With cooler Autumn months come shorter days, which means you’ll experience darker mornings and evenings with little sun in sight. Bensons for Beds and The Sleep
School’s Dr Guy Meadows have created their top tips to stay well-rested, feel energised and avoid the ‘winter blues’ through a great night’s sleep.
How to cope with the shorter days:
Light plays a vital role in maintaining our circadian rhythm, the 24 hour cycle responsible for maintaining everything from our levels of sleep and wakefulness, daily mood and mental health, as well as our body temperature and digestion.
As the amount of available daylight diminishes with the arrival of winter it is common to experience a lowering of mood or the ‘winter blues’. Such seasonal depression is most pronounced in the northern hemisphere where the levels of daytime light can be as little as 4 to 5 hours per day. In such countries the rate of Seasonal Affective Disorder (SAD) or Seasonal Depression can be as high as 9.5%.
Not getting enough light influences mood in a number of ways. It can knock our internal body clock out of sync leading to poorer night time sleep, daytime tiredness and lower mood. Lights also has a direct impact on mood, with exposure to sunlight boosting the release of serotonin, the happy hormone. Serotonin levels have been shown to reduce in the winter months.
1. Light therapy in the morning – In the winter months when the mornings are at their darkest it can be a real struggle to wake up and get going. This is because the brain needs light to tell it to stop producing the sleep promoting hormone melatonin and start producing the waking hormone cortisol. Sitting in front of a light box, which emits light at the same wavelength as the sun, can help to tell your brain that it is time to wake up and boost your mood at the same time. Aim to do it for 20 – 30 mins whilst eating breakfast.
2. Get outside in the day – If you’re feeling tired or low during the day then get outside for a quick sun light fix. Even if it’s a cloudy day, the combination of the natural light, fresh air and exercise will help to wake you up and boost your mood!
3. Light up your office – Most of us spend a long time at work and so it makes sense for it to benefit us as much as possible. If you can, position your desk as close to a window as possible to reap thebenefits from natural sun light. If this is not possible or your office simply doesn’t have any windows then make sure you get outside regularly into direct sun light. Alternatively ask your boss to fit special LED lighting, which changes the wavelength in accordance with the time of the day. Having a light box on your desk is also another great way of ensuring you get enough light every day.
4. Go orange – Whilst sunlight is helpful for waking you up, its blue wavelength needs to be avoided in the evening if you want to sleep well. Aim to switch off all blue light emitting devices such as smart phones and lap tops at least 40 minutes before going to bed. Opt for warmer orange lighting such as that emitted by side lamps.
5. Take off the shades – Your brain detects the level of light using the light sensitive cells in your eyes. Make the most of it by getting as much direct sunlight onto your eyes as possible and avoid wearing sunglasses as this will limit the amount your brain receives.
Preparing for the clock change:
On the last Sunday in October, the clocks go back one hour, ending British Summer Time. Whilst for many this means you can enjoy an extra hour in bed, for some it can lead to a worsening of sleep! Either way, Bensons for Beds and The Sleep School have created top tips on how best to prepare your body for the time shift so you still achieve your best night’s sleep and feel great the next day.

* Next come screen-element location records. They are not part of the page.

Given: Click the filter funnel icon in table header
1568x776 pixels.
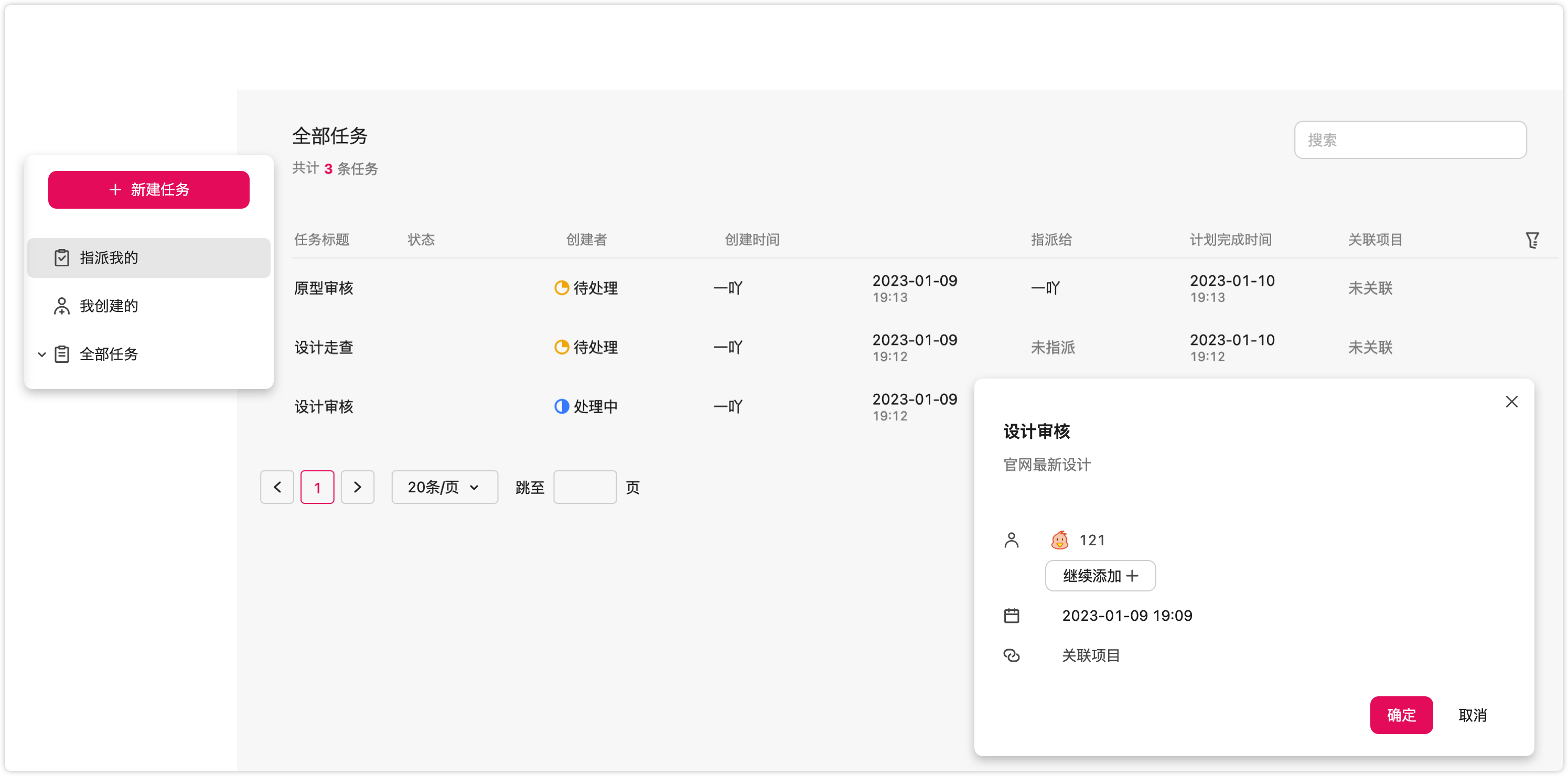Looking at the screenshot, I should [x=1532, y=240].
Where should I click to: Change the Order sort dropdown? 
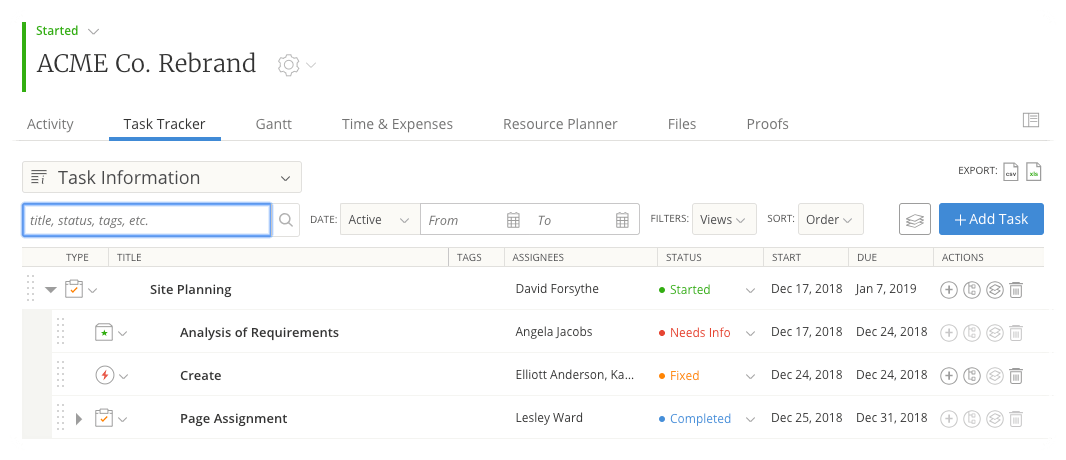pyautogui.click(x=830, y=220)
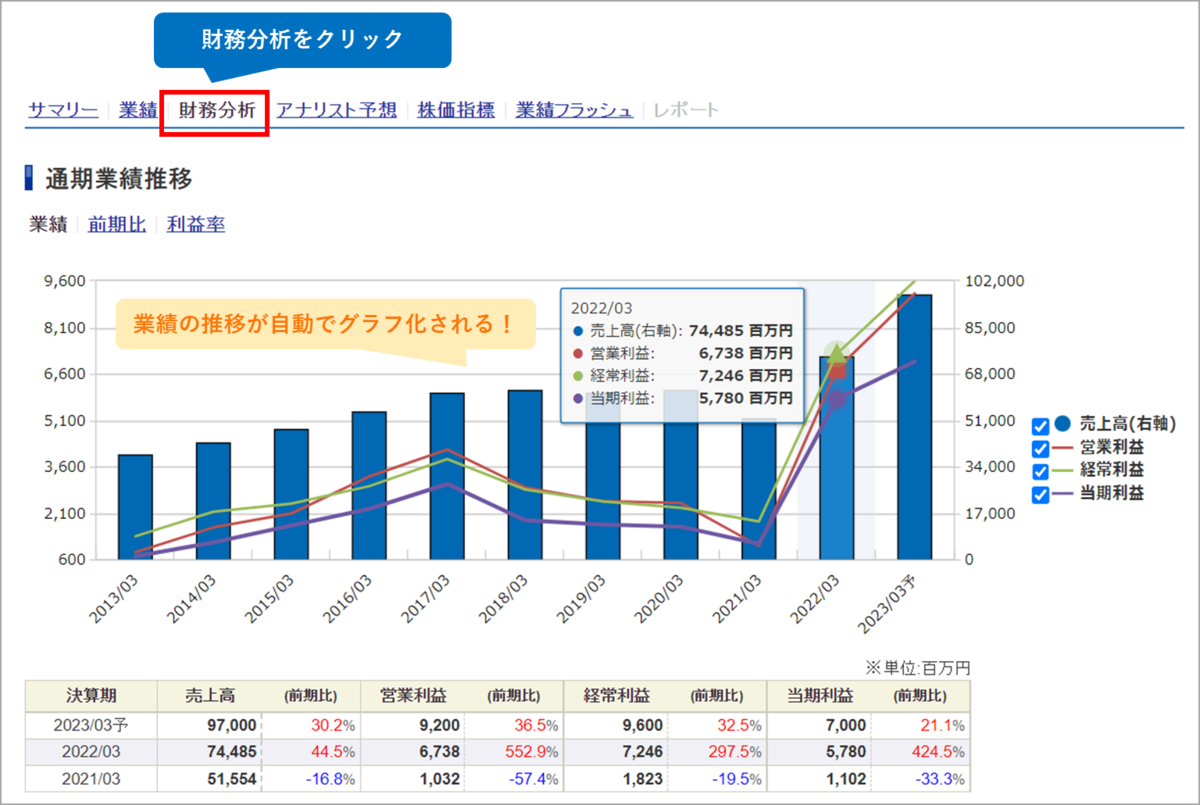Disable the 営業利益 checkbox in the legend

coord(1040,447)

1. Enjoy a lie in – This is the one day of the year that you can actually lie in and at the same time not get up any later, so make the most of it! Having said that aim to keep your sleeping pattern regular before and after the clock change, especially the time you get up in the morning, as this will help limit its impact on your night time sleep quality and daytime energy levels.
2. Gradually transition – If you know you’re sensitive to the clock change then it is best to ease your body into the time shift. Go to bed and get up 20 minutes later three days before the change. This way your body clock will already be synced to the new time when it happens. For time-sensitive individuals like babies and toddlers it can be helpful to delay daytime naps, meals, baths and books.
3. The perfect sleep environment – Since Daylight Savings
is out of your control, perfect what is in your control – your sleep haven. For best-quality sleep, ensure your room is quiet, cool, dark and comfortable.
4. Stow away electronics – Since the clock change can disrupt your circadian rhythm, minimise any other disruptions that may prevent you from achieving the perfect night’s sleep. Put away mobile phones and tablets, or put them on silent to reduce sleep interruptions.
5. Go for a run! – Exposure to morning sunlight helps to synchronise your internal body clock and adapt it to the new time. Get your light fix by going for a run or a brisk walk outside. The added tiredness will also help you to sleep better the next night.